## Tarea 1
En el texto sobre las elecciones presidenciales colombianas, ¿cuántos colombianos no votaron ni por Iván Duque ni por Gustavo Petro en la primera vuelta?
## Tarea 2
Transcribe del texto sobre las elecciones presidenciales colombianas el fragmento que va desde "El populismo irresponsable" hasta "los derechos humanos.".

## Fragmento extraído
________________________________________

FIN DE ROUND EN LA CASA DE AL LADO
TULIO HERNANDEZ
EL NACIONAL
Sin Fajardo en la segunda vuelta, las
elecciones presidenciales colombianas de hoy no serán una competencia de
esperanzas. Han quedado convertidas en un forcejeo entre miedos. Un
duelo de odios acendrados en el tiempo.
Fajardo y su movimiento verde
funcionaba como una especie de fiel de la balanza. Alguien por quien se
podía votar por su oferta electoral. El candidato que concitaba menos
rechazo y no encarnaba grandes miedos. Sin su presencia, no será la
afirmación sino el rechazo el móvil que en última instancia decidirá el
voto final, especialmente el de los 7 millones de colombianos que en la
primera vuelta no votaron por Iván Duque ni por Gustavo Petro.
Muchos, incluso, votarán con el
pañuelo en la nariz. Lo harán por el mal menor. La frase común que se
escucha en las conversaciones en Bogotá recuerdan aquellas cuando Perú
tenía que optar entre Ollanta Humala y Keiko Fujimori. Entre el sida y
el cáncer, decían allí. Entre la peste y el cólera, acá con más juicio
los bogotanos.
El miedo es libre, dice la conseja
popular. Y en Colombia, aún más. Las cuatro grandes fuentes de la
violencia que desde la primera mitad del siglo XX acribillaron el país
han dejado heridas que todavía sangran. Quien no llora una pena por
causa de la guerrilla, lo hace por los paramilitares, por los abusos del
ejército oficial o la crueldad del narcotráfico.
El miedo mejor trabajado en términos
de mercadeo electoral es el que suscita el “castrochavismo”, como se
denomina en Colombia al socialismo del siglo XXI. Los
colombianos viven en carne propia la debacle venezolana. Ese es el
purgatorio del candidato Petro. El fin del mundo. El pasado guerrillero.
El populismo irresponsable de su gestión como alcalde de Bogotá.
En cambio, con el candidato Duque el
odio no es un asunto personal. Es un cheque endosado a la cuenta del ex
presidente Álvaro Uribe Vélez, quien desata furia incontenible, rechazo
visceral y desprecio sin límites entre quienes lo consideran la
encarnación de los siete jinetes del apocalipsis colombiano. Jefe
paramilitar. Agente del narcotráfico. Violador de los derechos humanos.
Artífice de los falsos positivos. Y paremos de contar.
La situación es tan extrema que ambos
miedos pueden estar reunidos en una misma persona. El influyente
columnista Antonio Caballero escribió en la revista Semana,
antes de las elecciones de la primera vuelta: “Aunque se pretenda de
izquierda, Petro tiene un temperamento autoritario, inocultablemente de
derechas, inspirado en el ‘cesarismo democrático’ que inventó un
intelectual venezolano para justificar la larga tiranía de Juan Vicente
Gómez que luego copiaron Hugo Chávez y Nicolás Maduro”.

________________________________________

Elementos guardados
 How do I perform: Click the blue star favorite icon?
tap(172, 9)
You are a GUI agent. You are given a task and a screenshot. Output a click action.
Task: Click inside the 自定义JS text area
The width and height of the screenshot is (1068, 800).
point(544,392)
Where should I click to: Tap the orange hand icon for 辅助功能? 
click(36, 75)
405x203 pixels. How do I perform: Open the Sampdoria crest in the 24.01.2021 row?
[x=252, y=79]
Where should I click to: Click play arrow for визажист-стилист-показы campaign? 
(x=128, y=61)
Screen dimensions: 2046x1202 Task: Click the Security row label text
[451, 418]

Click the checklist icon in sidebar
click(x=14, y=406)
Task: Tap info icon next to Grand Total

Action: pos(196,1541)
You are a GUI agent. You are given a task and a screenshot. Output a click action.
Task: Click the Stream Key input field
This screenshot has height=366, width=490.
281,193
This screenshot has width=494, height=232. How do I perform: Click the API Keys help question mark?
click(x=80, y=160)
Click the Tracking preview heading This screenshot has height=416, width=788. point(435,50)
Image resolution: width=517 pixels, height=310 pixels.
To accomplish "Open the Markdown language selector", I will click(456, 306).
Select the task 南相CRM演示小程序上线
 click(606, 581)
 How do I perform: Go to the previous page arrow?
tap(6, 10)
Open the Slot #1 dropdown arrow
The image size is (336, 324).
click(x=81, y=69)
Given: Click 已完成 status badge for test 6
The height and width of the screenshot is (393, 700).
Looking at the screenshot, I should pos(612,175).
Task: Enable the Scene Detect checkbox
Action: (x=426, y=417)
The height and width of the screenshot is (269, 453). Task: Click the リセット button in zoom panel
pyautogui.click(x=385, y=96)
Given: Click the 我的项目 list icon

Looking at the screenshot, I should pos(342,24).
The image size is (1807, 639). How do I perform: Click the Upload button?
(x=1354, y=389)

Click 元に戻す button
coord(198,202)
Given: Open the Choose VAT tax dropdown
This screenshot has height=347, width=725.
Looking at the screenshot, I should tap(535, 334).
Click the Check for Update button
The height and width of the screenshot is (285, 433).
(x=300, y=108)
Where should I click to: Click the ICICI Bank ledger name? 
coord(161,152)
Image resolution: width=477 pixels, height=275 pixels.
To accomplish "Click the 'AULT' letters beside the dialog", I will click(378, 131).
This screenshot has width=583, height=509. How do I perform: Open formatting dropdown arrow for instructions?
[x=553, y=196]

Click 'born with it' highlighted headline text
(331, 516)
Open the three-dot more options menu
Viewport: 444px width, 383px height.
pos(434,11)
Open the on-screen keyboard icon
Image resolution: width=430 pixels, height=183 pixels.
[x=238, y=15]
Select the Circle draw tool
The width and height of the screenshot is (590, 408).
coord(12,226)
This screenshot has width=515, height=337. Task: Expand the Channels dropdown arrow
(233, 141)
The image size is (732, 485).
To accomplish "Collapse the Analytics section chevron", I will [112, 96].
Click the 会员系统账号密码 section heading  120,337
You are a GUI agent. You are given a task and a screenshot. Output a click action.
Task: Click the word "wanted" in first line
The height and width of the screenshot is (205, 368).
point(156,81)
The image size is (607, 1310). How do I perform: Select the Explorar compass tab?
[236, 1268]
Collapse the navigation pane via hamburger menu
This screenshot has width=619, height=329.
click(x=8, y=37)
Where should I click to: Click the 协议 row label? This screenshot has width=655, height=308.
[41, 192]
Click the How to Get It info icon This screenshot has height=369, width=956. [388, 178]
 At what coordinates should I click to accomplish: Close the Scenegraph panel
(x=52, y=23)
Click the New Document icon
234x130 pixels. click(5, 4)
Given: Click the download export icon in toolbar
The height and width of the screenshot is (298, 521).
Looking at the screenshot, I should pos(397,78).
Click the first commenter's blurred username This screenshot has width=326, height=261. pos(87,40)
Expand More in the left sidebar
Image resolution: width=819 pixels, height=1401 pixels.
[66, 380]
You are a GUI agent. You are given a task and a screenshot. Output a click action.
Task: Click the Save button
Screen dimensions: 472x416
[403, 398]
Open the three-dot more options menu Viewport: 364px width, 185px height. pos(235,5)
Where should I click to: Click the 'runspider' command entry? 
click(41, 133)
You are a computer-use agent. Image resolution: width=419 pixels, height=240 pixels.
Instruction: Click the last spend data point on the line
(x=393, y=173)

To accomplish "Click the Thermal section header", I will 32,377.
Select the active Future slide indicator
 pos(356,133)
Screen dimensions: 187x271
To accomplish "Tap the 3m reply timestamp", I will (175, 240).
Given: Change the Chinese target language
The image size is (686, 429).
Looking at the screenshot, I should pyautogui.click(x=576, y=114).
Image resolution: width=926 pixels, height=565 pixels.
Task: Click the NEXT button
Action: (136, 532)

________________________________________

## Resultado del ejercicio 1
7 millones de colombianos.

## Resultado del ejercicio 2
El populismo irresponsable de su gestión como alcalde de Bogotá.
En cambio, con el candidato Duque el
odio no es un asunto personal. Es un cheque endosado a la cuenta del ex
presidente Álvaro Uribe Vélez, quien desata furia incontenible, rechazo
visceral y desprecio sin límites entre quienes lo consideran la
encarnación de los siete jinetes del apocalipsis colombiano. Jefe
paramilitar. Agente del narcotráfico. Violador de los derechos humanos.